When his employers dismissed his novel suggestion of selling books on an instalment plan, he began publishing and selling catholic books from a basement store, on an independent basis, and built up a strong trade, founding P. F. Collier & Son Ltd in 1875. The marked success of the use of an instalment plan led him to use it as the means to expand his business, and in 1877 he began to publish the classic works of literature at low prices. Beginning with Shakespeare and Dickens, he pioneered bringing literature within popular reach through the system of small monthly payments. Over the following three decades Collier & Son printed almost 60,000,000 books at its extensive works in New York, which had a staff of 700 and could produce 20,000 volumes a day, using the most modern printing technology. These books were distributed by numerous company branches across the country, employing salesmen, deliverers, and collectors. A strong believer in the educational value of books, Collier refused to publish books which he regarded as inferior or morally suspect, such as those of Tolstoy, while an edition of the works of Balzac, whom he particularly admired, was published without Contes drolatiques, a series of Rabelaisian stories. In 1909 he introduced the Harvard classics, an inexpensive set of classics bound in maroon cloth with gold lettering, which proved particularly popular with middle-class households. He always refused to publish more expensive editions for a limited public and took great pride that his inexpensively-priced books enjoyed a mass readership, allowing him to become rich in what he regarded, with some pride, as a morally just manner.
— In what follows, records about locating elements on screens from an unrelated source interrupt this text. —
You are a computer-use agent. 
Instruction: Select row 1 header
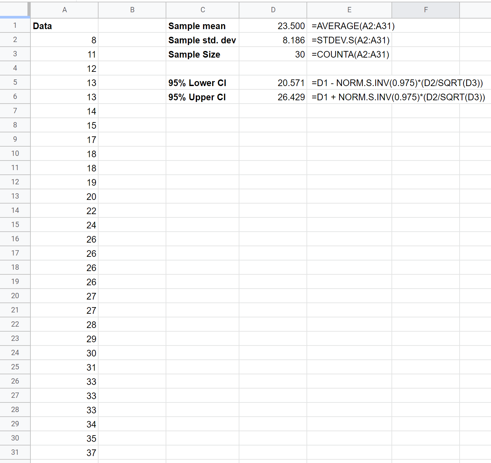[x=15, y=25]
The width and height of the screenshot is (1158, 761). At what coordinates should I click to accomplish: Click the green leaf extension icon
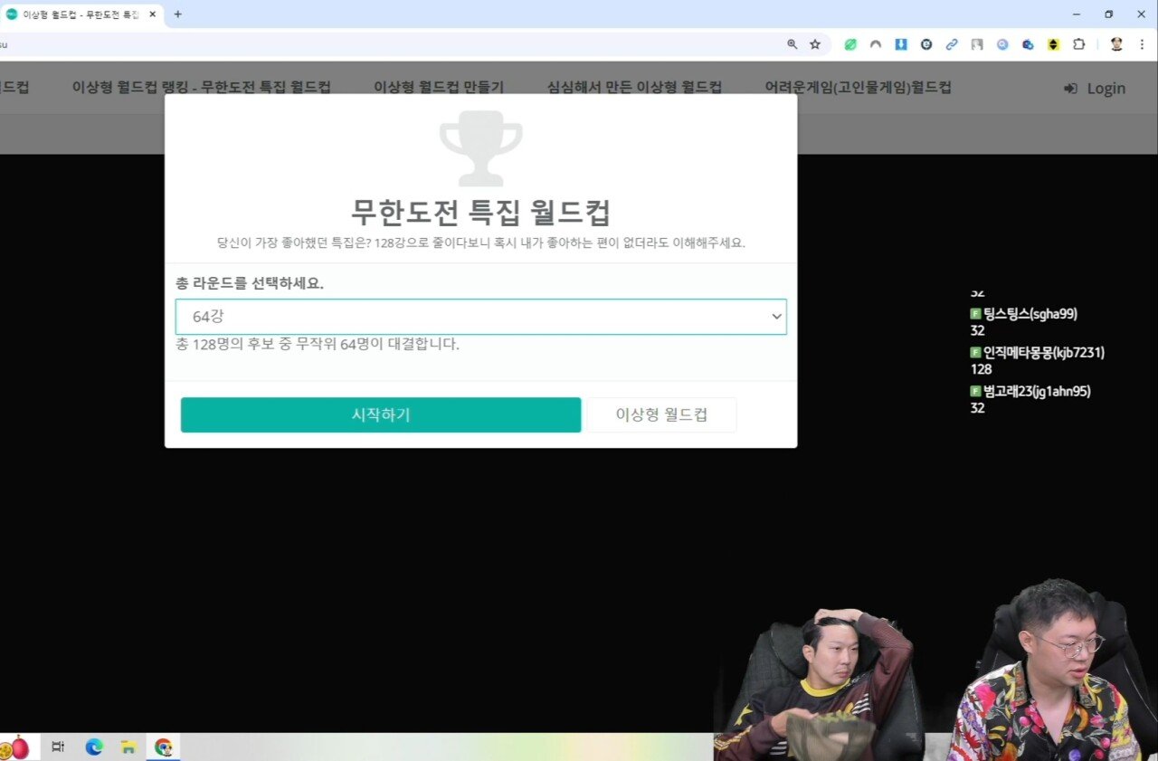tap(850, 43)
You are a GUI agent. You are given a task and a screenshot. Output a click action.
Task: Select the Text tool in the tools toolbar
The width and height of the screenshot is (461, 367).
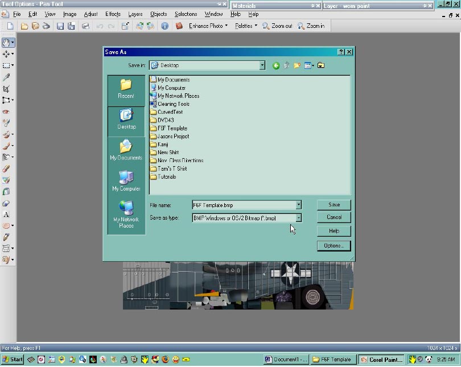6,215
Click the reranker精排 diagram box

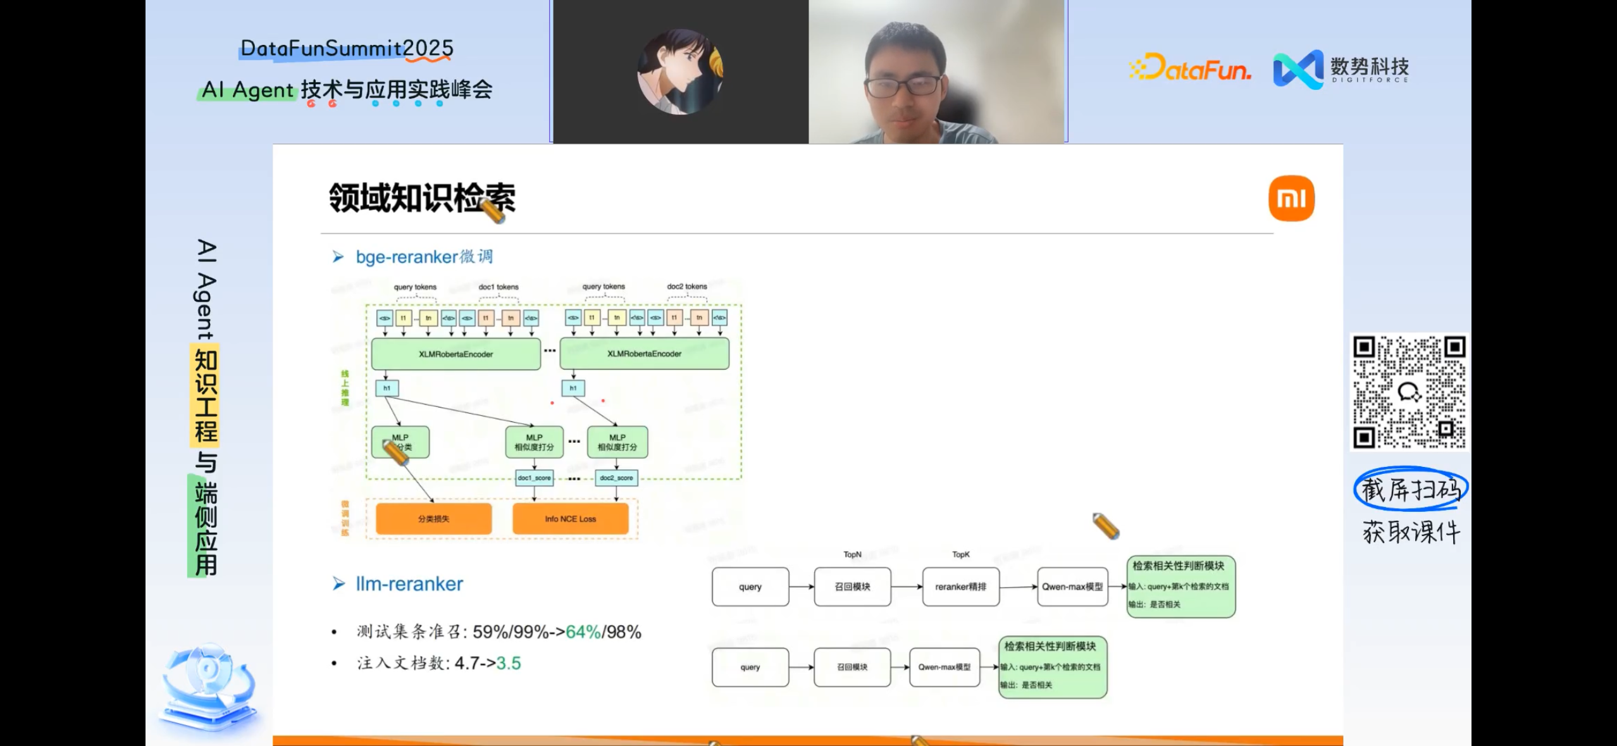[960, 587]
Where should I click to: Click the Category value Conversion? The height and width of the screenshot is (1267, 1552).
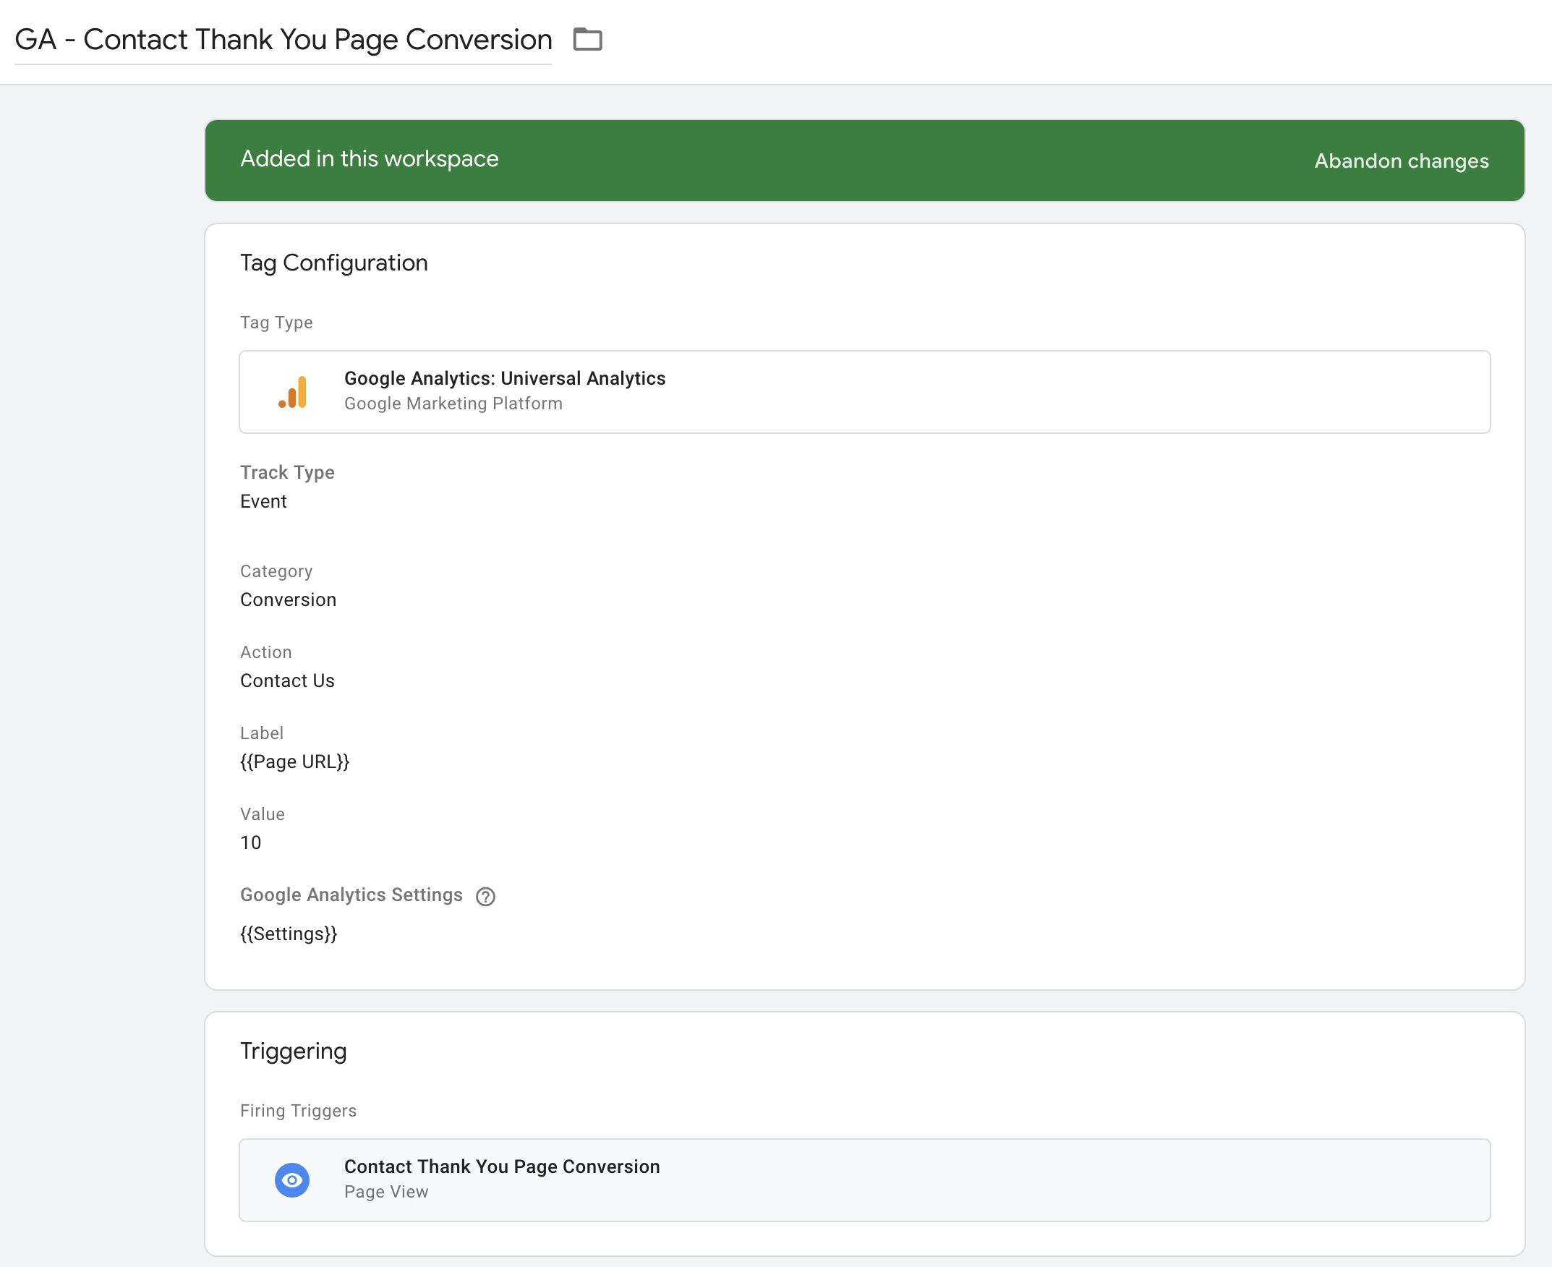288,600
In 1888 he launched a magazine, Once a Week, which he subsequently replaced (1896) with Collier's Weekly: An Illustrated Journal. This up-market journal, initially edited by his son Robert, campaigned against corruption and for higher standards in politics and business, becoming widely respected as an independent observer of national affairs. Its wholesome nature, and that of its proprietor, was emphasised by its refusal of advertisements for alcohol or for patent medicines, and the exclusion of articles making extravagant claims on putative investment returns. The establishment of the journal was costly, but it is claimed that Collier wished it to be a force for good rather than a commercial success.
A passionate horseman, he was the master of the Meadowbrook Hunt Club on Long Island, winning numerous prizes, including the prestigious champion cup at Philadelphia on his renowned horse Punch. For many years he played on the Rockaway polo team. He imported horses from Ireland and his visits to Ireland invariably coincided with the hunting season. In 1905 and 1906 he stayed at Athlumney House, Co. Meath, where he entertained local children, and in 1907 he stayed at Killeen Castle, the seat of the earl of Fingall, riding with the Meath hunt, and becoming its master before his death. While in Ireland he made a number of notable friends, including T. P. O'Connor (qv), and was a benefactor to Irish libraries and literary associations. He regretted being unable to start a major publishing company in Ireland to give work in his native country.
Devoutly catholic, his outlook was coloured by the poverty of his childhood and a near-fatal bout of typhoid fever in the 1870s, and he is credited with numerous charitable deeds. A boundless, almost frenzied, energy characterised all aspects of his life, and his gregarious nature helped ensure that he pursued his leisure as vigorously as his work. He died 24 April 1909 astride one of his horses at the New York Riding Club. After a service at St Patrick's cathedral, New York, he was buried on a hill overlooking his farm at Wickatunk, New Jersey.
He married (1873) Catherine Dunn of Carlow; they had one son, Robert.